At 115200 bits/sec, the nominal bit width is 8.68us.  Some of the Low going bits from the UART interface were down to 3us width.
The over all packet timing was correct, just the width of the low going bits varied.
So depending on when the receiving equipment clocks the data in, it may see either a "0" or "1"

This was solved by feeding the data through an external Pulse stretching circuit to set the minimum bit width correctly.

could you share this external Pulse stretching circuit ?

The second issue of no response to commands was tracked down to an open circuit on the PCB trace from the UART interface connection point.
The Data IN to the MSO5074 goes via a series resistor.
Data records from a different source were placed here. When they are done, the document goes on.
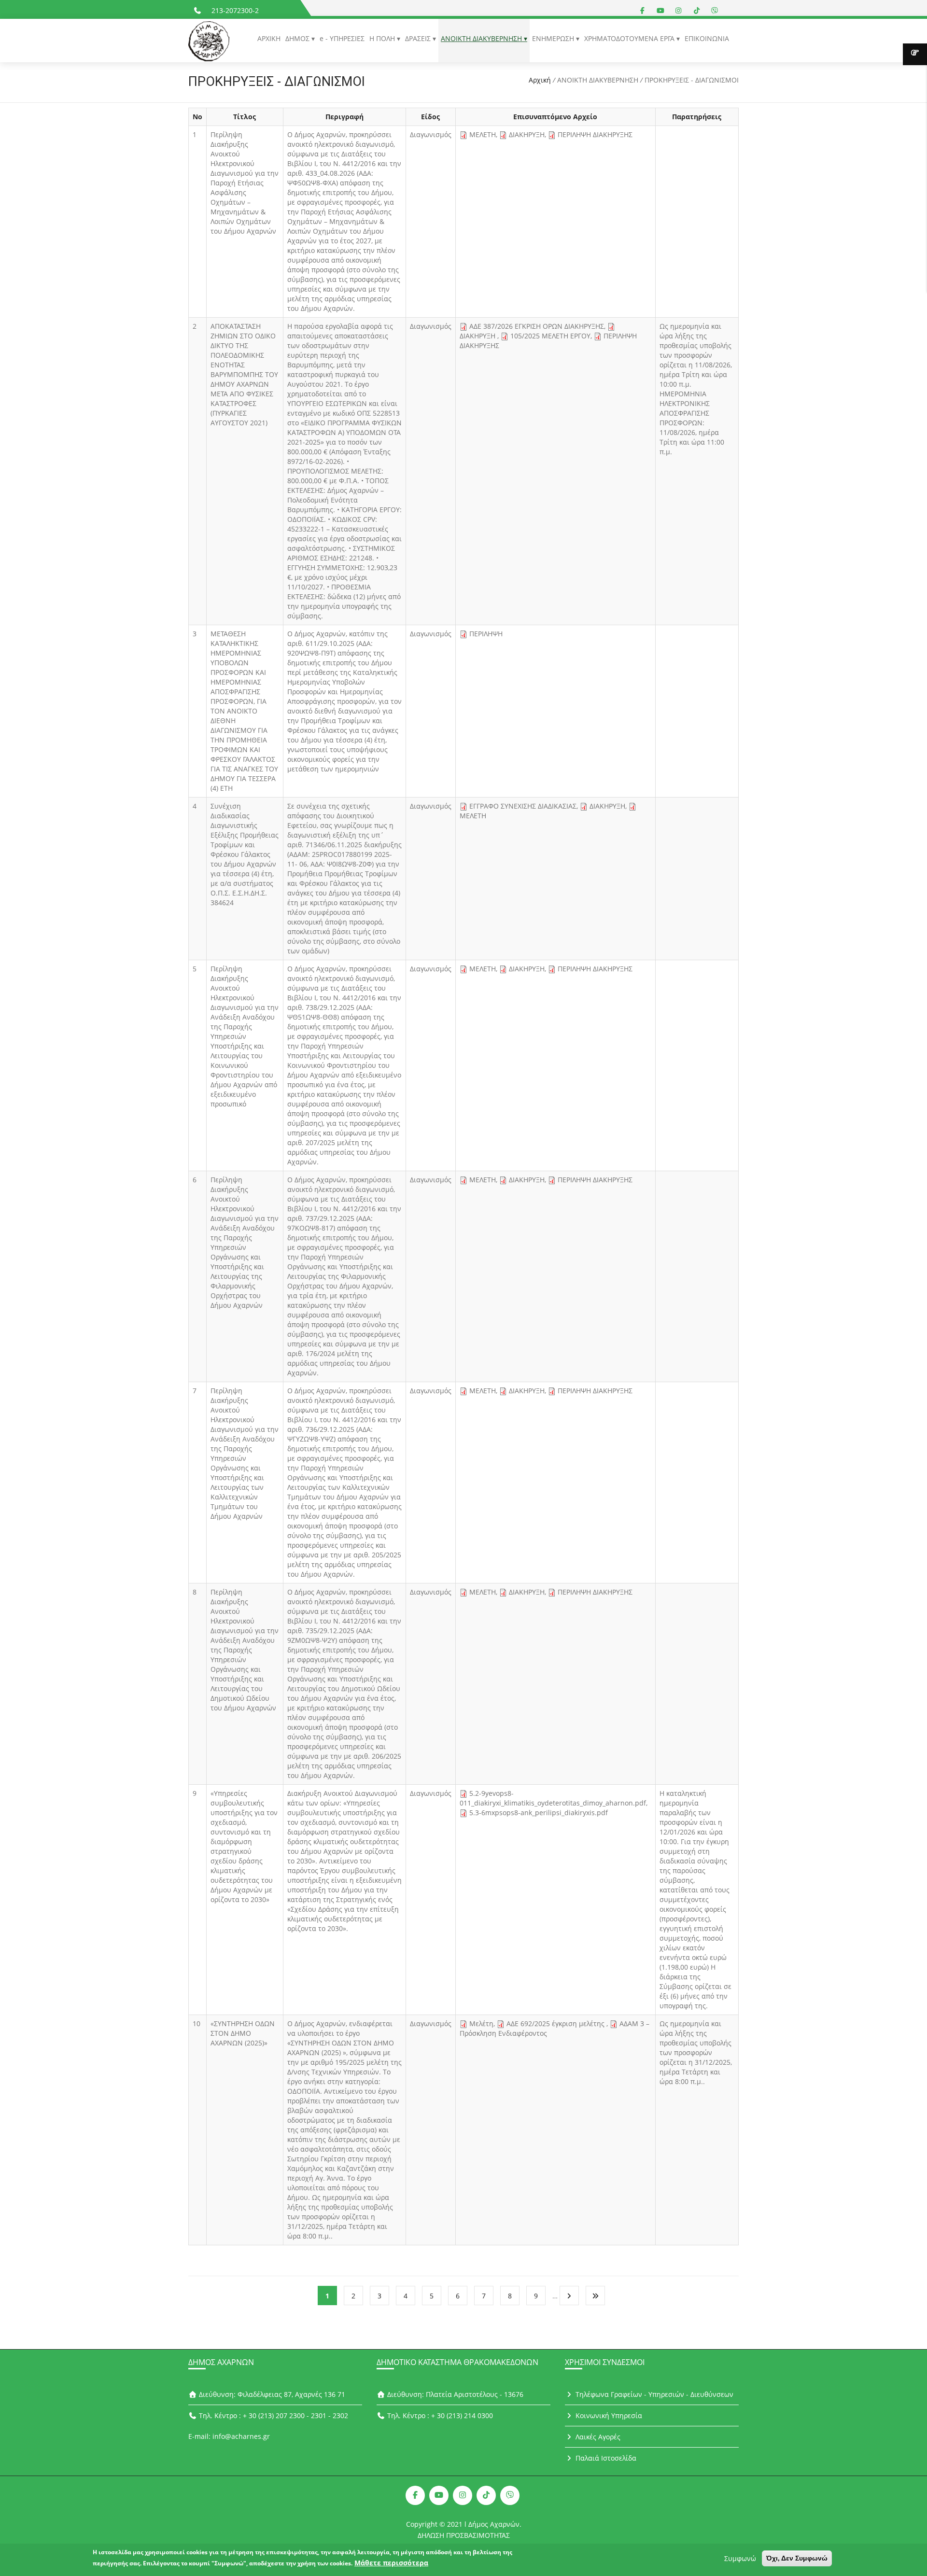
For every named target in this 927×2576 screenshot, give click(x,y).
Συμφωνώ (740, 2558)
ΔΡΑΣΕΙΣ (419, 38)
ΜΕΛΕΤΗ (482, 134)
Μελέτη (481, 2023)
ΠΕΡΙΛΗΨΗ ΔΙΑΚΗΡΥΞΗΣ (595, 134)
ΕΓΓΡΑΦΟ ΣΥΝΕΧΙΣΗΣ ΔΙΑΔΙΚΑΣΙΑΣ (522, 806)
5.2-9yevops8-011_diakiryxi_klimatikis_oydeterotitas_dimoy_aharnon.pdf (553, 1798)
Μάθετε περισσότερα (391, 2562)
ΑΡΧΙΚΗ (269, 38)
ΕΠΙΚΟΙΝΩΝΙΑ (707, 38)
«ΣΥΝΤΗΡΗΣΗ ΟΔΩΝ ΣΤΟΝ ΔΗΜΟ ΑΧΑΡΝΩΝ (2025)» (243, 2033)
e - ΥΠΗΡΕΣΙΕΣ (342, 38)
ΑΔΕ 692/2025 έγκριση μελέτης (556, 2023)
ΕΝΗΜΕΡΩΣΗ (554, 38)
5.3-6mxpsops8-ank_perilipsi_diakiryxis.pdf (538, 1812)
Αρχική (540, 79)
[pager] (569, 2295)
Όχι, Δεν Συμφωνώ (797, 2558)
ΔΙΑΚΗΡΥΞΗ (527, 134)
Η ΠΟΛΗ (383, 38)
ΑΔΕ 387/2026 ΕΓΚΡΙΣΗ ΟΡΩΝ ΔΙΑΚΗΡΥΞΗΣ (536, 326)
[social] (642, 10)
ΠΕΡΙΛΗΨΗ (486, 633)
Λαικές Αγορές (597, 2436)
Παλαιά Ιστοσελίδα (605, 2458)
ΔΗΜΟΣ (298, 38)
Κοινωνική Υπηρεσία (608, 2415)
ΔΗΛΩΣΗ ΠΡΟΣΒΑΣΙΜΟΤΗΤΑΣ (464, 2535)
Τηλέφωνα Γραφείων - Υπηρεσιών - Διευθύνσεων (653, 2394)
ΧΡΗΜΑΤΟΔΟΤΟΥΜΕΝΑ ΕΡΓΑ (630, 38)
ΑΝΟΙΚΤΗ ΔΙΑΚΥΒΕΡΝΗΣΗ (482, 38)
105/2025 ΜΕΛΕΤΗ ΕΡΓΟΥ (550, 335)
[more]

This resistor had been left off the circuit board.
In the video #1146 Dave wasn't able to send commands to it either, but then if you where following along on this thread others have tried the UART interface and where able to use it with no problem and no mention of a missing resistor, and if you let it boot completely you should get a root shell without being asked to login, right?

@ helmy.
                Pulse stretching circuit added to original posting

Root access is available as soon as the operating system has been loaded.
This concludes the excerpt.